§ **Task requirements**:
The records below should be printed once more, exactly as they appear.

Dataset entries:
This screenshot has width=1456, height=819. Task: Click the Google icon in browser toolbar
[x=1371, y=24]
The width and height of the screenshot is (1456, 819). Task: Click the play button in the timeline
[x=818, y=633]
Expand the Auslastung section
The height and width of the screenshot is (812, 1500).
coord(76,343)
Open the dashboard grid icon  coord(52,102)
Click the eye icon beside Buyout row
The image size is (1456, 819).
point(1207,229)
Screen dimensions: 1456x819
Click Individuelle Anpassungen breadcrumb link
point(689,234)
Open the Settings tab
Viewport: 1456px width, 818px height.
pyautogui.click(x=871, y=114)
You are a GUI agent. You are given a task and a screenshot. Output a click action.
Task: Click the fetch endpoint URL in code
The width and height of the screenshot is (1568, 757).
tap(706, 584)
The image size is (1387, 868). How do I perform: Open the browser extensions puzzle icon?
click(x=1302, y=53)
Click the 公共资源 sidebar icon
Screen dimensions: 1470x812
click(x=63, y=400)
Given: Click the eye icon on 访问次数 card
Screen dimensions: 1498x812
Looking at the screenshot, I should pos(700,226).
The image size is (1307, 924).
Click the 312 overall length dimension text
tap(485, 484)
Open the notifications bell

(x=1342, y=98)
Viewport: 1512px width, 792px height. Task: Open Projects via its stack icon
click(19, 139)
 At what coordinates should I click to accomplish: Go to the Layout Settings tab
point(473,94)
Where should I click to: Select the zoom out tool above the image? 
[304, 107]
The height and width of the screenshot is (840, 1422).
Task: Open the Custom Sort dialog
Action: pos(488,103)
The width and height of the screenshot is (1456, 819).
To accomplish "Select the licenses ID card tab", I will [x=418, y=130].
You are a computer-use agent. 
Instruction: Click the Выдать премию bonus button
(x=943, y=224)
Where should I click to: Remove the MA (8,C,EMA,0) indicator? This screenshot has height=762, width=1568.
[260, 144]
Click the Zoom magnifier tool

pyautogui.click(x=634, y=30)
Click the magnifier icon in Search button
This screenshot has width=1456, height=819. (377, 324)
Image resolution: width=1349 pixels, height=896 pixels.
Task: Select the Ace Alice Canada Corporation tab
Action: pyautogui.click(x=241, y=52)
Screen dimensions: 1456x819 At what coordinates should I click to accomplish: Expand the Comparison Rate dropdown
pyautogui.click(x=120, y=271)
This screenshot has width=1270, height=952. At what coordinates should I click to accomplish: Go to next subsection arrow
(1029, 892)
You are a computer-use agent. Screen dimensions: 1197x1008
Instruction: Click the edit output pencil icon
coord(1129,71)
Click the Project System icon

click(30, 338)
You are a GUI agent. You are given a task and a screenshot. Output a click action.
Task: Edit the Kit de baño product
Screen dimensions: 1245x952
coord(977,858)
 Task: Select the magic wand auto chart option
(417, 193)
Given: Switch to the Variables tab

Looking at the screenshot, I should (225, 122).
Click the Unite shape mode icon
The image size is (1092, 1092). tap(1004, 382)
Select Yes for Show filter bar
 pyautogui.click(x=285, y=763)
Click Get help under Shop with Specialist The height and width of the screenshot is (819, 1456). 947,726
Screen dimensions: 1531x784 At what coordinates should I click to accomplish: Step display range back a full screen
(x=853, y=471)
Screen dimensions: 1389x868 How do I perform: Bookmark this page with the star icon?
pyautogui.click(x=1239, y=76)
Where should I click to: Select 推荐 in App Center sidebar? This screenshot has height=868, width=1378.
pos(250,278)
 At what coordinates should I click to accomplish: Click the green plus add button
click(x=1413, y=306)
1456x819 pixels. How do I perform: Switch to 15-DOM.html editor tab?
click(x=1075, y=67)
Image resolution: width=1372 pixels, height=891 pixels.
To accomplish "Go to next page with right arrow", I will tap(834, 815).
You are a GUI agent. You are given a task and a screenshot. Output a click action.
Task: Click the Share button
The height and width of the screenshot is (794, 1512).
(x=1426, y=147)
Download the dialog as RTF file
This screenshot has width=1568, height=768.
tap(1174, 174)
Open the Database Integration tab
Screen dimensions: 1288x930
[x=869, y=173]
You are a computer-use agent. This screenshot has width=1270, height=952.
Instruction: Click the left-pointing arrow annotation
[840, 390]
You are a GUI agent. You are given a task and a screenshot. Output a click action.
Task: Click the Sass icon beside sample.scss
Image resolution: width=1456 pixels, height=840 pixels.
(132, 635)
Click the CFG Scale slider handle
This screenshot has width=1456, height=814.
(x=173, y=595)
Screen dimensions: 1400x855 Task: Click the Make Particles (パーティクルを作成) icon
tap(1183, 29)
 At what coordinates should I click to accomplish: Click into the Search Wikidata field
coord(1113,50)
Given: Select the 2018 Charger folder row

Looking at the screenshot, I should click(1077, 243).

§ **Written response**:
This screenshot has width=1456, height=819. Task: Click the Google icon in browser toolbar
[x=1371, y=24]
The width and height of the screenshot is (1456, 819). Task: Click the play button in the timeline
[x=818, y=633]
Expand the Auslastung section
The height and width of the screenshot is (812, 1500).
coord(76,343)
Open the dashboard grid icon  coord(52,102)
Click the eye icon beside Buyout row
The image size is (1456, 819).
point(1207,229)
Screen dimensions: 1456x819
Click Individuelle Anpassungen breadcrumb link
point(689,234)
Open the Settings tab
Viewport: 1456px width, 818px height.
pyautogui.click(x=871, y=114)
You are a GUI agent. You are given a task and a screenshot. Output a click action.
Task: Click the fetch endpoint URL in code
The width and height of the screenshot is (1568, 757).
tap(706, 584)
The image size is (1387, 868). How do I perform: Open the browser extensions puzzle icon?
click(x=1302, y=53)
Click the 公共资源 sidebar icon
Screen dimensions: 1470x812
click(x=63, y=400)
Given: Click the eye icon on 访问次数 card
Screen dimensions: 1498x812
Looking at the screenshot, I should pos(700,226).
The image size is (1307, 924).
Click the 312 overall length dimension text
tap(485, 484)
Open the notifications bell

(x=1342, y=98)
Viewport: 1512px width, 792px height. Task: Open Projects via its stack icon
click(19, 139)
 At what coordinates should I click to accomplish: Go to the Layout Settings tab
point(473,94)
Where should I click to: Select the zoom out tool above the image? 
[304, 107]
The height and width of the screenshot is (840, 1422).
Task: Open the Custom Sort dialog
Action: pos(488,103)
The width and height of the screenshot is (1456, 819).
To accomplish "Select the licenses ID card tab", I will [x=418, y=130].
You are a computer-use agent. 
Instruction: Click the Выдать премию bonus button
(x=943, y=224)
Where should I click to: Remove the MA (8,C,EMA,0) indicator? This screenshot has height=762, width=1568.
[260, 144]
Click the Zoom magnifier tool

pyautogui.click(x=634, y=30)
Click the magnifier icon in Search button
This screenshot has width=1456, height=819. (377, 324)
Image resolution: width=1349 pixels, height=896 pixels.
Task: Select the Ace Alice Canada Corporation tab
Action: pyautogui.click(x=241, y=52)
Screen dimensions: 1456x819 At what coordinates should I click to accomplish: Expand the Comparison Rate dropdown
pyautogui.click(x=120, y=271)
This screenshot has width=1270, height=952. At what coordinates should I click to accomplish: Go to next subsection arrow
(1029, 892)
You are a computer-use agent. Screen dimensions: 1197x1008
Instruction: Click the edit output pencil icon
coord(1129,71)
Click the Project System icon

click(30, 338)
You are a GUI agent. You are given a task and a screenshot. Output a click action.
Task: Edit the Kit de baño product
Screen dimensions: 1245x952
coord(977,858)
 Task: Select the magic wand auto chart option
(417, 193)
Given: Switch to the Variables tab

Looking at the screenshot, I should (225, 122).
Click the Unite shape mode icon
The image size is (1092, 1092). tap(1004, 382)
Select Yes for Show filter bar
 pyautogui.click(x=285, y=763)
Click Get help under Shop with Specialist The height and width of the screenshot is (819, 1456). 947,726
Screen dimensions: 1531x784 At what coordinates should I click to accomplish: Step display range back a full screen
(x=853, y=471)
Screen dimensions: 1389x868 How do I perform: Bookmark this page with the star icon?
pyautogui.click(x=1239, y=76)
Where should I click to: Select 推荐 in App Center sidebar? This screenshot has height=868, width=1378.
pos(250,278)
 At what coordinates should I click to accomplish: Click the green plus add button
click(x=1413, y=306)
1456x819 pixels. How do I perform: Switch to 15-DOM.html editor tab?
click(x=1075, y=67)
Image resolution: width=1372 pixels, height=891 pixels.
To accomplish "Go to next page with right arrow", I will tap(834, 815).
You are a GUI agent. You are given a task and a screenshot. Output a click action.
Task: Click the Share button
The height and width of the screenshot is (794, 1512).
(x=1426, y=147)
Download the dialog as RTF file
This screenshot has width=1568, height=768.
tap(1174, 174)
Open the Database Integration tab
Screen dimensions: 1288x930
[x=869, y=173]
You are a computer-use agent. This screenshot has width=1270, height=952.
Instruction: Click the left-pointing arrow annotation
[840, 390]
You are a GUI agent. You are given a task and a screenshot. Output a click action.
Task: Click the Sass icon beside sample.scss
Image resolution: width=1456 pixels, height=840 pixels.
(132, 635)
Click the CFG Scale slider handle
This screenshot has width=1456, height=814.
(x=173, y=595)
Screen dimensions: 1400x855 Task: Click the Make Particles (パーティクルを作成) icon
tap(1183, 29)
 At what coordinates should I click to accomplish: Click into the Search Wikidata field
coord(1113,50)
Given: Select the 2018 Charger folder row

Looking at the screenshot, I should click(1077, 243).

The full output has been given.